The biggest advantage of Amanda over any other backup software is that Amanda does not use any proprietary data formats. It uses standard operating system utilities such as dump and tar, or open-source utilities available in many operating systems such as GNU tar, smbtar, and Schily tar, and uses the same archive format on the media. Depending on which one is the best match for your filesystems, directories, and files, you can mix and match these utilities as you wish. Since you use standard utilities, you can be confident that they will always be available to you. Another advantage of using standard utilities is that in case of disaster recovery or any other emergency, you can recover your data even without Amanda. (We explain how to recover data without Amanda when we discuss Amanda restores.)

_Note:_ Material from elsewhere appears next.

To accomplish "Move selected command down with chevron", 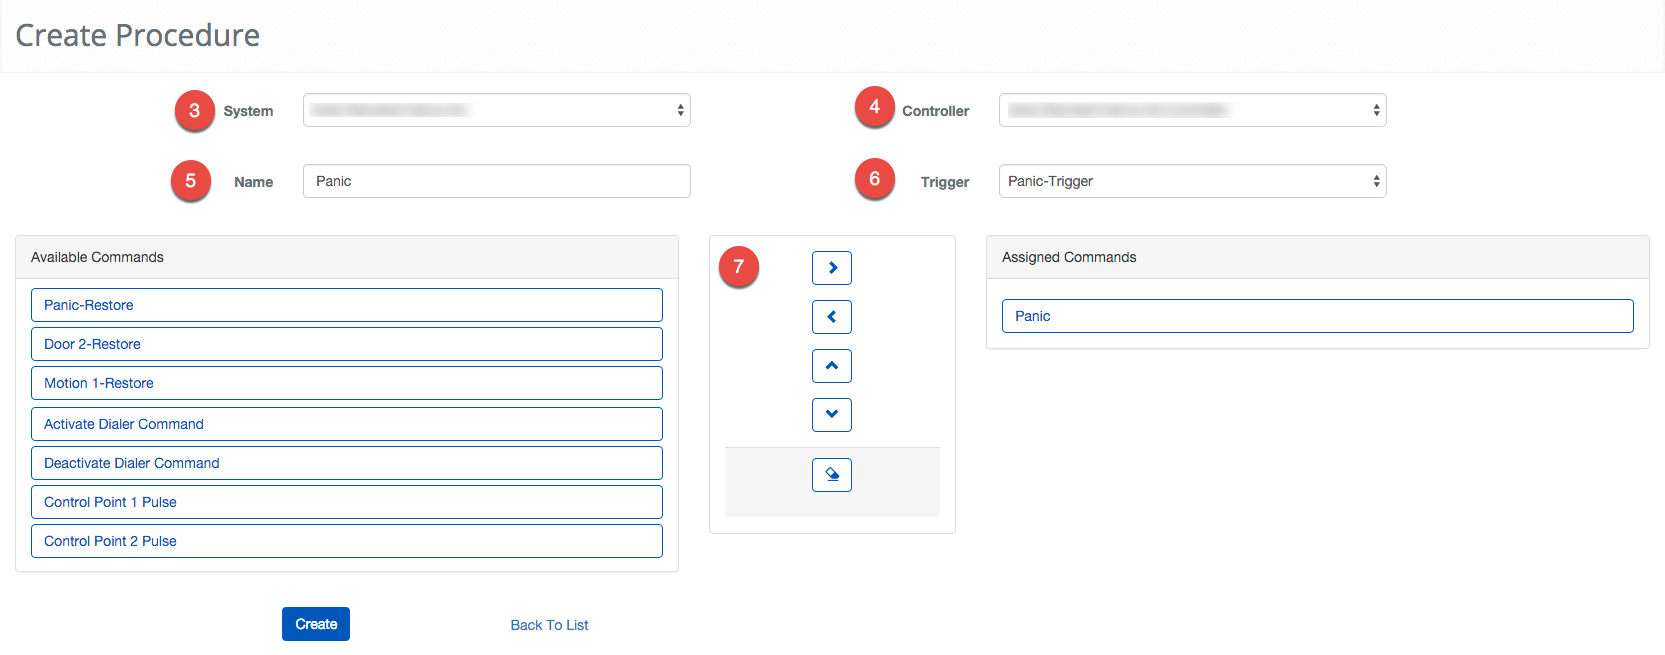I will [x=831, y=415].
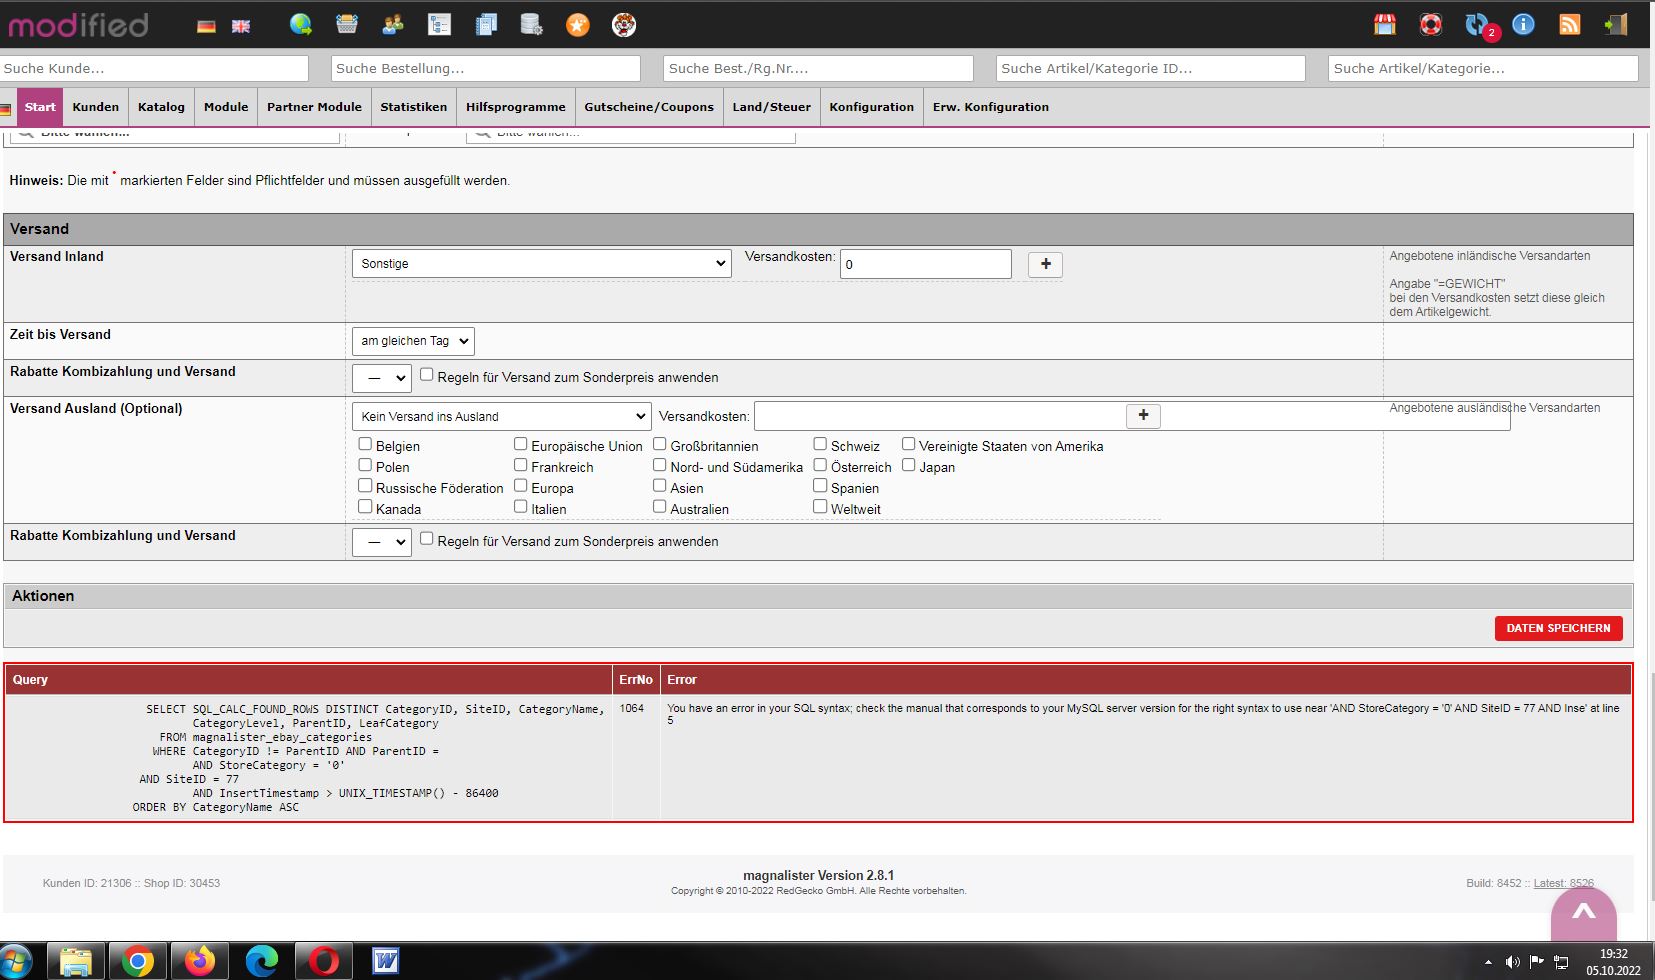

Because Amanda uses standard utilities, it provides the following:

  • Backup of sparse files

  • Backup of hard links

  • No changing of file timestamp during backup

  • Exclusions of files and directories

From the system-administrator perspective, it is very important that Amanda does not use any proprietary device drivers. Any device supported by an operating system works well with Amanda. In practical terms, this means that Amanda supports a wide range of tape storage devices, and new devices are usually not difficult to add. Many tape changers, stackers, jukeboxes, and tape libraries are supported by using special tape changer scripts to provide truly hands-off and lights-out backup. Basically, if you can read and write to your tape drive and move tapes in your tape library with standard operating system commands such as mt, Amanda will work with your tape library. Because Amanda doesn't use proprietary device drivers, another benefit is that you don't have to worry about breaking support for a device when upgrading to the latest version of Amanda.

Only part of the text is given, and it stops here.